看取り手少女のお見送り
響華
プロローグ
(雨音)
こんばんは、目は覚めましたか?
……ええ、と。大丈夫ですか、私の声、聞こえてますか? 雨の音は? 虫の鳴き声は……あ、ごめんなさい、虫の声は聞こえない方が正しいので、そんなに不安そうな顔をしないでください。
ふむ、どうやら少し頭が痛いご様子。まあ……あれでは、無理もありませんよね。
と、あまり大声で話すのは身体に悪いでしょうか。
すいません、少しお耳の方に寄らせて貰いますね?
……ふぅ、どこからお話しましょうか。そう、ですね……それではここは、まず自己紹介から致しましょうか。
私の名前は、ハレイナ。看取り手をしているものです……あなたの死を、看取りに来ました。
……頭を強くうちつけていましたから、記憶が飛んでいるのはそのせいでしょうね。
あなたにとっては、少し酷な話かもしれませんが。言わない、ということは出来ない事なので、簡潔にお話します。
あなたは、今、死にかけています。
それが、どうしてそうなったのか。そこまでは私には分かりませんが……とにかく、あなたは今そうなっていて、ここはあなたと私の心の中。
そうですね、信じ難い事だとは思います……では、例えば。今、外の世界を反映して雨音を出していますが、(指を弾く音)これをやめたり……このように、(鳴き声)鳥を鳴かせたり。
この世界は、心の中ですから。したい、と思ったことはなんでも出来ます。出来ないのは、この世界の外のこと……例えば、あなたの傷を治す、など。

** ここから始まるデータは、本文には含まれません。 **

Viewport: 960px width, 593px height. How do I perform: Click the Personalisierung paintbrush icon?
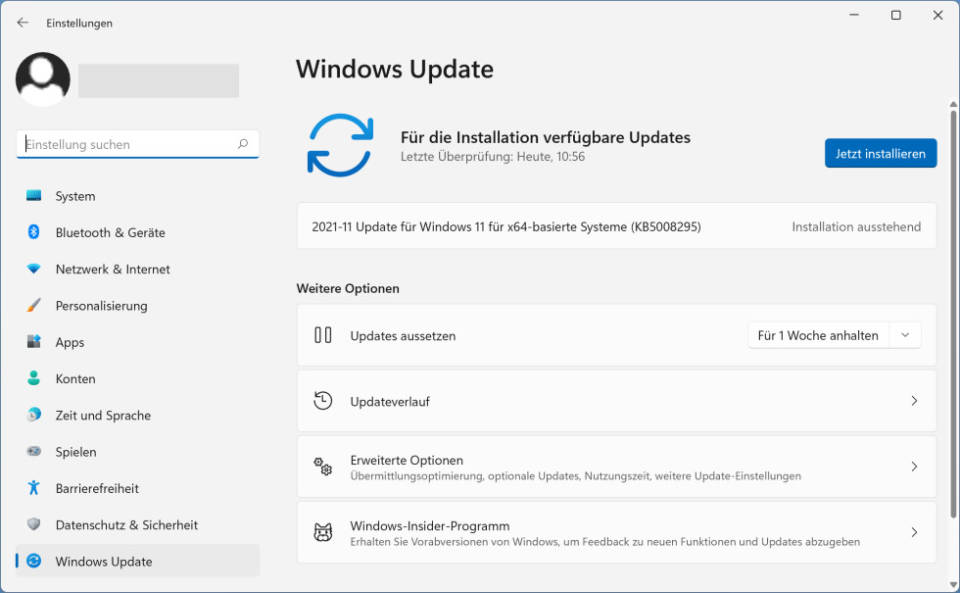coord(34,305)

……ごめんなさい、あなたを助けることは、出来ません。
そういう役割なんです、看取り手というものは。許されているのは、ただ、死にゆく人に寄り添うことだけ。
死神みたい、ですか。そう見えるかもしれませんね……でも、すいません。残念ながら、そんなに大それたものでは無いんです。
死神なら、きっとあなたの死期を伸ばして、傷の手当だってできるはず。
私には、そういうことは出来ないんです。本来ならここにいないはずの人間ですから。そういう面で……私は、結局。普通の少女と何一つとして変わりはないんです。
……でも、ね。私は私が死神じゃなくて、単なる普通の看取り手であることに、感謝しているんです。
だって、ほら。こうだからこそ、同じ人の心に寄り添ってあげることが出来るじゃないですか。
人を救うことが出来なくても。その死に際に、少しでも。
ああ、こんな死に方ができるなら、悪くはなかったかな。
……って、思って貰えれば私はそれで十分なんですよ。
……前置きは、この辺りにしておきましょうか。では、あなたにひとつ、質問をさせていただきます。
あなたは、死ぬ間際。見たい景色はありますか? したいことは、ありますか?
……ふふっ、正直で、大変よろしい。では、お聞かせください。あなたの見たい景色、したいこと。高い山から見る絶景でしょうか、色鮮やかな花畑でしょうか。
……ふぇっ、え……?
え、ええっと……その……私と、デートをしたいと……
あ、あの。少々、お待ちいただいてもよろしいですか?
ど、どうしましょう……デート、だなんて。したことないですけど……でも、ううん……あんなに、真っ直ぐな目で言われてしまっては、断ることなんて出来ませんよね……
……こほん、こほんっ。
分かりました、デートですね? 構いませんよ、ただ、その……私、そういう経験がないので……あなたに、リードしてもらってもよろしいでしょうか?
ええ、それならよろしい……さて、普段こんなことは言わないのですが……これだけ、ひとつ言わせていただいてもよろしいでしょうか?
では、お言葉に甘えて。
……私の初デートを上げるんですから。悪くなかった、なんて言葉だけじゃ済ましませんよ。最期の最期まで、幸せだった、と。そう言ってもらいますから、覚悟してくださいね?